The P4P working group has participants from the ISP, movie/content, &\and P2P industries.[1] It is focused on helping ISPs handle the demands of large media files and enabling legal distribution – they are building what they believe will be a more effective model of transmitting movies and other large files to customers. The current P2P model shares data equally with all peers, regardless of whether they are nearby, and this results in several nearby peers sending and receiving data across the world but not to each other when this is possible – working group members say that currently "the pattern of traffic poses a problem".[2]

P4P works by having an ISP use a new "iTracker" which provides information on how the ISP's network is configured. P2P client software (and P2P torrent servers, called trackers) can query the iTracker to identify the data routes the ISP prefers and connections to avoid, changing depending on the time of day. The P2P software can then co-operatively connect to peers which are closer (or cheaper for the ISP), selectively favoring peers instead of choosing peers randomly.

This provides three methods of finding local peers:

  1. the P2P client receives network information from the ISP's iTracker without revealing what file is being downloaded. It separately receives a list of peers from the torrent's tracker as usual. Note that for torrents with thousands of peers, when queried only a short list of potential peers is sent and it can take many queries to find all local peers
  2. the torrent's tracker can receive network information from the ISP's P4P iTracker, and use this to provide a customized list of local peers to the P2P client
  3. the P2P client can query the P4P iTracker, providing it with details of the file being downloaded. The ISP's iTracker (instead of the torrent tracker) can then provide the client with a list of local peers

Note that P4P does not replace or control P2P networks. P4P allows ISPs to provides additional information regarding network topology that P2P networks may choose to utilize to optimize network data delivery. This information should be used in combination with the other information that P2P networks collect, such as observed peer data transfer rates. If, for example, a P2P network is selecting between a "nearby" peer that is slow, and a "far" peer that is fast, that decision is entirely under the control of the P2P network. Because implementation of P4P is entirely voluntary on the part of both the ISPs and the P2P networks, it will only be adopted if it is mutually beneficial.

Criticisms[edit]

There is concern by existing P2P trackers that P4P may be used to prevent piracy in the future. The P4P working group includes some prominent members of the entertainment industry and well known anti-piracy lobbyists, and anti-piracy measures could be added in the future.[3]

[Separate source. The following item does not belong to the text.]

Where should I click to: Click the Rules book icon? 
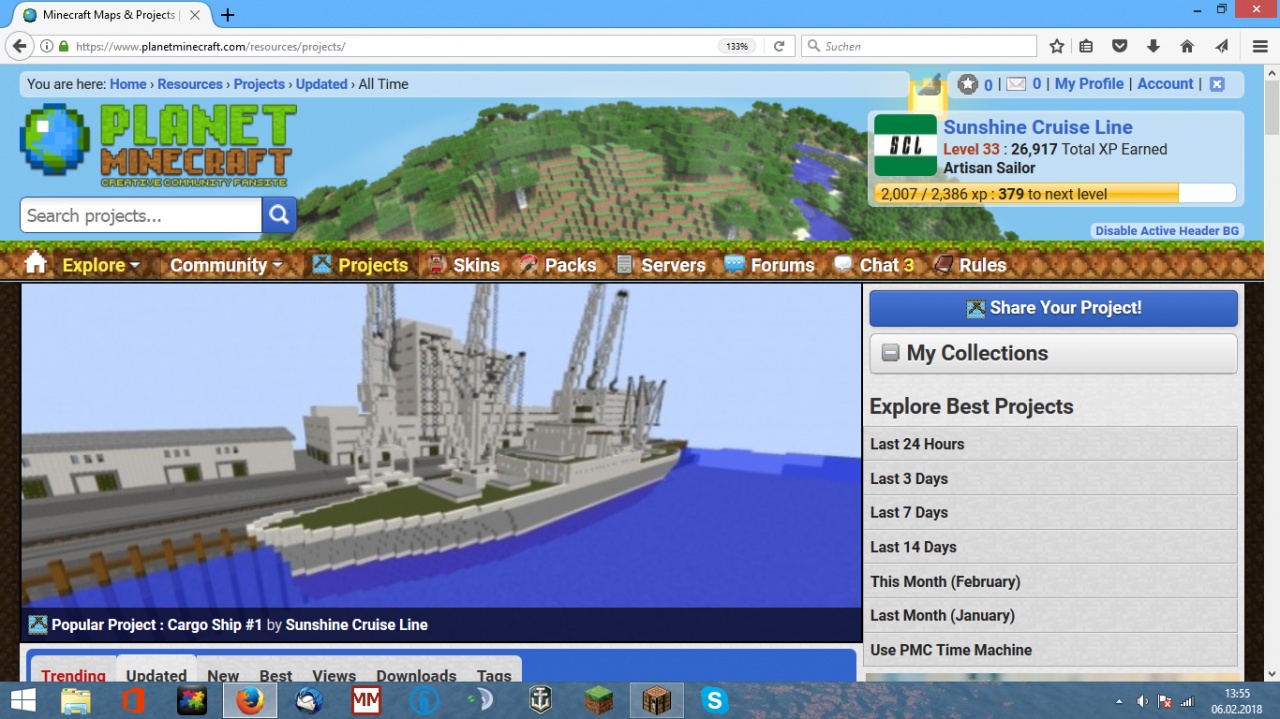click(x=942, y=264)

The P2P industry also says that P4P may slow down transfers for some users. BitTorrent, for example, is designed to favor the fastest peers available – if that is changed to favor the closest peers instead then it must affect the speed. The equality and balance of peers would be lost – clients on networks with a good "backbone" but slow upload speeds would download slower, and clients using ISPs who do not support P4P would not benefit from using local peers.[3]

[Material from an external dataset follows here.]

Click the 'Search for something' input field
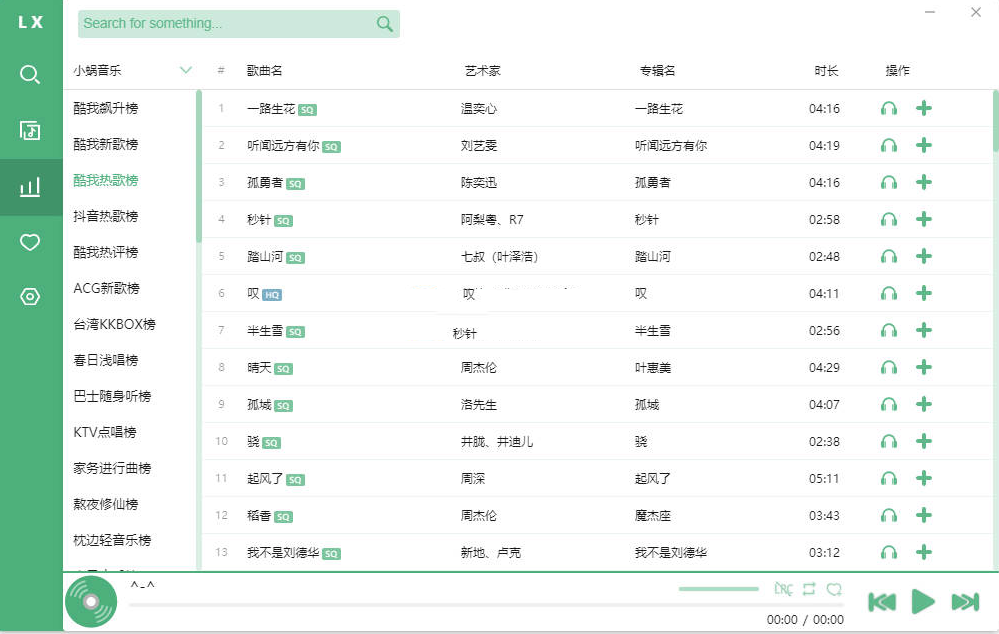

P4P will only work on software that supports it, yet other protocols which currently dominate the network will keep being blind to locality. LiteLoad by Shay Horovitz and Danny Dolev [Hebrew University] presents a solution that leads to P2P locality in ISPs on both existing protocols and future ones.[4]

See also[edit]

  • The Ono Project – an open source program to identify local peers for P2P file transfer
  • ALTO Protocol – Application-Layer Traffic Optimization (IETF)

References[edit]

External links[edit]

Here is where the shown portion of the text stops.